Pixel coordinate grounding data
________________

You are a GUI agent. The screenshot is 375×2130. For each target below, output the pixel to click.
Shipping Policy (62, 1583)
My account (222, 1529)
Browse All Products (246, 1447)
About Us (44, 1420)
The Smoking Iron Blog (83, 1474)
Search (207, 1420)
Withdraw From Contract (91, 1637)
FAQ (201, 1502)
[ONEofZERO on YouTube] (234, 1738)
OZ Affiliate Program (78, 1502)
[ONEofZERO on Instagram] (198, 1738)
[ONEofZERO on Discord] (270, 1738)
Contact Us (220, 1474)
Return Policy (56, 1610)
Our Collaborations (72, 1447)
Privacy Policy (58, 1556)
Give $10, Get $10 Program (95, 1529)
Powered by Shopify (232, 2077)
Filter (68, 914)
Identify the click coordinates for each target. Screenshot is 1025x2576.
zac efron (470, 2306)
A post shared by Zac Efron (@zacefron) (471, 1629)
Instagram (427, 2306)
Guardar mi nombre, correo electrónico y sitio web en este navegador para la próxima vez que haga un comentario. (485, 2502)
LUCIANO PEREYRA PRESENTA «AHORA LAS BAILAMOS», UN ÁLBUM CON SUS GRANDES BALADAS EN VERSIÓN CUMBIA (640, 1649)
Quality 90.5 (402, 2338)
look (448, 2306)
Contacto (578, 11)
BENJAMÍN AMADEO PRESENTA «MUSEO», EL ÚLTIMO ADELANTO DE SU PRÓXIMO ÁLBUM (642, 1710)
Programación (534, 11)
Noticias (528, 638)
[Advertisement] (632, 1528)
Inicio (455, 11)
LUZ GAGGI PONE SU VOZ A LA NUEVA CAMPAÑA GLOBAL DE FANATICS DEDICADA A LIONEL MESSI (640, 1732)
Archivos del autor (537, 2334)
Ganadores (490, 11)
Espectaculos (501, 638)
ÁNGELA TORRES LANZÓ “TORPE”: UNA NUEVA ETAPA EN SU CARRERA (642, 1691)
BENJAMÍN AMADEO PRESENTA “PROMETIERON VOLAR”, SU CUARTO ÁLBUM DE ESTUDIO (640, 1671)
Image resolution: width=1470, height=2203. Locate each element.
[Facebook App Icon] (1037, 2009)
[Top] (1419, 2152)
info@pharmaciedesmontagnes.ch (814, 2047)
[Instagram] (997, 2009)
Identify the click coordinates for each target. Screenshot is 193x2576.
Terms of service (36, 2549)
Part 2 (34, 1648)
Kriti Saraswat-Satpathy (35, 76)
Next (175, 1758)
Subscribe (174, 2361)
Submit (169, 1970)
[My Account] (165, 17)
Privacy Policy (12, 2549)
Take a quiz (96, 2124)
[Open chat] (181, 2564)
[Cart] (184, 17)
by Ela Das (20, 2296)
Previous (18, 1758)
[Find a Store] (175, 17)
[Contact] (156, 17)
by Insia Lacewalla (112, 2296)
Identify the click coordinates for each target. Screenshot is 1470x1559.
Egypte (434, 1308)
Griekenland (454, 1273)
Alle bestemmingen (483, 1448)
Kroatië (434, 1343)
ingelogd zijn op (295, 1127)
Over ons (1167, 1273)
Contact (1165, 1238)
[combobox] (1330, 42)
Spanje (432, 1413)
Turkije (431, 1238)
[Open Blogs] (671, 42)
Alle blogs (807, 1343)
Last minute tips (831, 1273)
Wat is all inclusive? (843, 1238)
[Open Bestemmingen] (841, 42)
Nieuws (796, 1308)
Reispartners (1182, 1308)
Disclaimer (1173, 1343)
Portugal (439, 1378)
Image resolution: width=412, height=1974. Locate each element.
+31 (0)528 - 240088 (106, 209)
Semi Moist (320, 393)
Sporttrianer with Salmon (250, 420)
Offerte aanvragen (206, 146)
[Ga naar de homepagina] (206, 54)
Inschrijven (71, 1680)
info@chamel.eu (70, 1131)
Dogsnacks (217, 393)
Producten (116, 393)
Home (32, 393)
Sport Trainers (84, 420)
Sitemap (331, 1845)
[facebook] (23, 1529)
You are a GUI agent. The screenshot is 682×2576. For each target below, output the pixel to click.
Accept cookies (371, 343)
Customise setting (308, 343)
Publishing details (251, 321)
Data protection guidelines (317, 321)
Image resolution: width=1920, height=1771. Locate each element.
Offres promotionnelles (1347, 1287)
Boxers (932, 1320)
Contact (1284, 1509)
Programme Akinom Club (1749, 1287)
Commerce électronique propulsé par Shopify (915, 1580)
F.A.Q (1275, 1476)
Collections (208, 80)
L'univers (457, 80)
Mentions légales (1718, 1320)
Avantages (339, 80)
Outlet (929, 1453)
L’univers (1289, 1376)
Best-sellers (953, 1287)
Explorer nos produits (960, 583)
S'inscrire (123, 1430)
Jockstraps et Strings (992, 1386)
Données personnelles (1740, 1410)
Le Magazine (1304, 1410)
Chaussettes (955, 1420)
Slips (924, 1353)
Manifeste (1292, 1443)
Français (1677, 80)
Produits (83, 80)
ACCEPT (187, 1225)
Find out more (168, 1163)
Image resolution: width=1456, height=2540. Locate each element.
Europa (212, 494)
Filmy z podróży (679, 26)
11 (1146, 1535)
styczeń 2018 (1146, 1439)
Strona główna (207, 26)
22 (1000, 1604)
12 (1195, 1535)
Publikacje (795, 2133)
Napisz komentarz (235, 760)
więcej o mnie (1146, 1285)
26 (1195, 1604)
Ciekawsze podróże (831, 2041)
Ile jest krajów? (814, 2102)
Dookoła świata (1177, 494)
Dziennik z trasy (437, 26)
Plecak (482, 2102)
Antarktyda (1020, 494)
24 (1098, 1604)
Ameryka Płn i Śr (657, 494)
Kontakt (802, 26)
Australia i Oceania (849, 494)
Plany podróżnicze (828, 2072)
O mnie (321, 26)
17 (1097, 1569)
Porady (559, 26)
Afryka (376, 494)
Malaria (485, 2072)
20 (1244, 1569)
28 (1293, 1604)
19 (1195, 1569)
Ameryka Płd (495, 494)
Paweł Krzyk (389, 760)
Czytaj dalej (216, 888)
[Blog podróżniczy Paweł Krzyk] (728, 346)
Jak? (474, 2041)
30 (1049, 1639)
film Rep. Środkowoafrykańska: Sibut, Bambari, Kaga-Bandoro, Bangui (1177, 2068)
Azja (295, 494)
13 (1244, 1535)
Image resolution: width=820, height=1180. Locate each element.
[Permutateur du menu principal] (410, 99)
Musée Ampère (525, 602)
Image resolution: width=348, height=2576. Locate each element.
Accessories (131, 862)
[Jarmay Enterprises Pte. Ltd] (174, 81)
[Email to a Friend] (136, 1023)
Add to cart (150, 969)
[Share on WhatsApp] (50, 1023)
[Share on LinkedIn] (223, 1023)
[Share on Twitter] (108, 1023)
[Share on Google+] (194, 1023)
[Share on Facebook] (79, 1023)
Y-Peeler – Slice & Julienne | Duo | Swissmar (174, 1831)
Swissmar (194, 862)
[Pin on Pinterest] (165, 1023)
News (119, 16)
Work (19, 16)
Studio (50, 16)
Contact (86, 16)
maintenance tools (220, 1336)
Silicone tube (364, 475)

________________

WHAT YOU SHOULD DO - Whatever appears in the lines above should be copied exactly.

ANSWER FOR THIS EXERCISE -
You are a GUI agent. The screenshot is 375×2130. For each target below, output the pixel to click.
Shipping Policy (62, 1583)
My account (222, 1529)
Browse All Products (246, 1447)
About Us (44, 1420)
The Smoking Iron Blog (83, 1474)
Search (207, 1420)
Withdraw From Contract (91, 1637)
FAQ (201, 1502)
[ONEofZERO on YouTube] (234, 1738)
OZ Affiliate Program (78, 1502)
[ONEofZERO on Instagram] (198, 1738)
[ONEofZERO on Discord] (270, 1738)
Contact Us (220, 1474)
Return Policy (56, 1610)
Our Collaborations (72, 1447)
Privacy Policy (58, 1556)
Give $10, Get $10 Program (95, 1529)
Powered by Shopify (232, 2077)
Filter (68, 914)
Identify the click coordinates for each target. Screenshot is 1025x2576.
zac efron (470, 2306)
A post shared by Zac Efron (@zacefron) (471, 1629)
Instagram (427, 2306)
Guardar mi nombre, correo electrónico y sitio web en este navegador para la próxima vez que haga un comentario. (485, 2502)
LUCIANO PEREYRA PRESENTA «AHORA LAS BAILAMOS», UN ÁLBUM CON SUS GRANDES BALADAS EN VERSIÓN CUMBIA (640, 1649)
Quality 90.5 (402, 2338)
look (448, 2306)
Contacto (578, 11)
BENJAMÍN AMADEO PRESENTA «MUSEO», EL ÚLTIMO ADELANTO DE SU PRÓXIMO ÁLBUM (642, 1710)
Programación (534, 11)
Noticias (528, 638)
[Advertisement] (632, 1528)
Inicio (455, 11)
LUZ GAGGI PONE SU VOZ A LA NUEVA CAMPAÑA GLOBAL DE FANATICS DEDICADA A LIONEL MESSI (640, 1732)
Archivos del autor (537, 2334)
Ganadores (490, 11)
Espectaculos (501, 638)
ÁNGELA TORRES LANZÓ “TORPE”: UNA NUEVA ETAPA EN SU CARRERA (642, 1691)
BENJAMÍN AMADEO PRESENTA “PROMETIERON VOLAR”, SU CUARTO ÁLBUM DE ESTUDIO (640, 1671)
Image resolution: width=1470, height=2203. Locate each element.
[Facebook App Icon] (1037, 2009)
[Top] (1419, 2152)
info@pharmaciedesmontagnes.ch (814, 2047)
[Instagram] (997, 2009)
Identify the click coordinates for each target. Screenshot is 193x2576.
Terms of service (36, 2549)
Part 2 (34, 1648)
Kriti Saraswat-Satpathy (35, 76)
Next (175, 1758)
Subscribe (174, 2361)
Submit (169, 1970)
[My Account] (165, 17)
Privacy Policy (12, 2549)
Take a quiz (96, 2124)
[Open chat] (181, 2564)
[Cart] (184, 17)
by Ela Das (20, 2296)
Previous (18, 1758)
[Find a Store] (175, 17)
[Contact] (156, 17)
by Insia Lacewalla (112, 2296)
Identify the click coordinates for each target. Screenshot is 1470x1559.
Egypte (434, 1308)
Griekenland (454, 1273)
Alle bestemmingen (483, 1448)
Kroatië (434, 1343)
ingelogd zijn op (295, 1127)
Over ons (1167, 1273)
Contact (1165, 1238)
[combobox] (1330, 42)
Spanje (432, 1413)
Turkije (431, 1238)
[Open Blogs] (671, 42)
Alle blogs (807, 1343)
Last minute tips (831, 1273)
Wat is all inclusive? (843, 1238)
[Open Bestemmingen] (841, 42)
Nieuws (796, 1308)
Reispartners (1182, 1308)
Disclaimer (1173, 1343)
Portugal (439, 1378)
Image resolution: width=412, height=1974. Locate each element.
+31 (0)528 - 240088 (106, 209)
Semi Moist (320, 393)
Sporttrianer with Salmon (250, 420)
Offerte aanvragen (206, 146)
[Ga naar de homepagina] (206, 54)
Inschrijven (71, 1680)
info@chamel.eu (70, 1131)
Dogsnacks (217, 393)
Producten (116, 393)
Home (32, 393)
Sport Trainers (84, 420)
Sitemap (331, 1845)
[facebook] (23, 1529)
You are a GUI agent. The screenshot is 682×2576. For each target below, output the pixel to click.
Accept cookies (371, 343)
Customise setting (308, 343)
Publishing details (251, 321)
Data protection guidelines (317, 321)
Image resolution: width=1920, height=1771. Locate each element.
Offres promotionnelles (1347, 1287)
Boxers (932, 1320)
Contact (1284, 1509)
Programme Akinom Club (1749, 1287)
Commerce électronique propulsé par Shopify (915, 1580)
F.A.Q (1275, 1476)
Collections (208, 80)
L'univers (457, 80)
Mentions légales (1718, 1320)
Avantages (339, 80)
Outlet (929, 1453)
L’univers (1289, 1376)
Best-sellers (953, 1287)
Explorer nos produits (960, 583)
S'inscrire (123, 1430)
Jockstraps et Strings (992, 1386)
Données personnelles (1740, 1410)
Le Magazine (1304, 1410)
Chaussettes (955, 1420)
Slips (924, 1353)
Manifeste (1292, 1443)
Français (1677, 80)
Produits (83, 80)
ACCEPT (187, 1225)
Find out more (168, 1163)
Image resolution: width=1456, height=2540. Locate each element.
Europa (212, 494)
Filmy z podróży (679, 26)
11 (1146, 1535)
styczeń 2018 (1146, 1439)
Strona główna (207, 26)
22 (1000, 1604)
12 (1195, 1535)
Publikacje (795, 2133)
Napisz komentarz (235, 760)
więcej o mnie (1146, 1285)
26 (1195, 1604)
Ciekawsze podróże (831, 2041)
Ile jest krajów? (814, 2102)
Dookoła świata (1177, 494)
Dziennik z trasy (437, 26)
Plecak (482, 2102)
Antarktyda (1020, 494)
24 (1098, 1604)
Ameryka Płn i Śr (657, 494)
Kontakt (802, 26)
Australia i Oceania (849, 494)
Plany podróżnicze (828, 2072)
O mnie (321, 26)
17 (1097, 1569)
Porady (559, 26)
Afryka (376, 494)
Malaria (485, 2072)
20 (1244, 1569)
28 (1293, 1604)
19 (1195, 1569)
Ameryka Płd (495, 494)
Paweł Krzyk (389, 760)
Czytaj dalej (216, 888)
[Blog podróżniczy Paweł Krzyk] (728, 346)
Jak? (474, 2041)
30 (1049, 1639)
film Rep. Środkowoafrykańska: Sibut, Bambari, Kaga-Bandoro, Bangui (1177, 2068)
Azja (295, 494)
13 (1244, 1535)
Image resolution: width=820, height=1180. Locate each element.
[Permutateur du menu principal] (410, 99)
Musée Ampère (525, 602)
Image resolution: width=348, height=2576. Locate each element.
Accessories (131, 862)
[Jarmay Enterprises Pte. Ltd] (174, 81)
[Email to a Friend] (136, 1023)
Add to cart (150, 969)
[Share on WhatsApp] (50, 1023)
[Share on LinkedIn] (223, 1023)
[Share on Twitter] (108, 1023)
[Share on Google+] (194, 1023)
[Share on Facebook] (79, 1023)
Y-Peeler – Slice & Julienne | Duo | Swissmar (174, 1831)
Swissmar (194, 862)
[Pin on Pinterest] (165, 1023)
News (119, 16)
Work (19, 16)
Studio (50, 16)
Contact (86, 16)
maintenance tools (220, 1336)
Silicone tube (364, 475)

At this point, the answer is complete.